### Exercise objective
Write out each of the following records word for word.

### Given records
########

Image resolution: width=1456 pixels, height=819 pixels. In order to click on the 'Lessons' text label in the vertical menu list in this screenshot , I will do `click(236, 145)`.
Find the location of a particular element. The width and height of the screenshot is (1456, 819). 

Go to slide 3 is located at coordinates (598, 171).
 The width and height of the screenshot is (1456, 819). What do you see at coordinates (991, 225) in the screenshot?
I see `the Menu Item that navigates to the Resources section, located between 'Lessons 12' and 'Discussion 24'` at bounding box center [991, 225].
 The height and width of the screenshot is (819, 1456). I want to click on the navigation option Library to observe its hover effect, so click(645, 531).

########

### Solution below
Image resolution: width=1456 pixels, height=819 pixels. In order to click on the 'Lessons' text label in the vertical menu list in this screenshot , I will do `click(236, 145)`.
Find the location of a particular element. The width and height of the screenshot is (1456, 819). 

Go to slide 3 is located at coordinates (598, 171).
 The width and height of the screenshot is (1456, 819). What do you see at coordinates (991, 225) in the screenshot?
I see `the Menu Item that navigates to the Resources section, located between 'Lessons 12' and 'Discussion 24'` at bounding box center [991, 225].
 The height and width of the screenshot is (819, 1456). I want to click on the navigation option Library to observe its hover effect, so click(645, 531).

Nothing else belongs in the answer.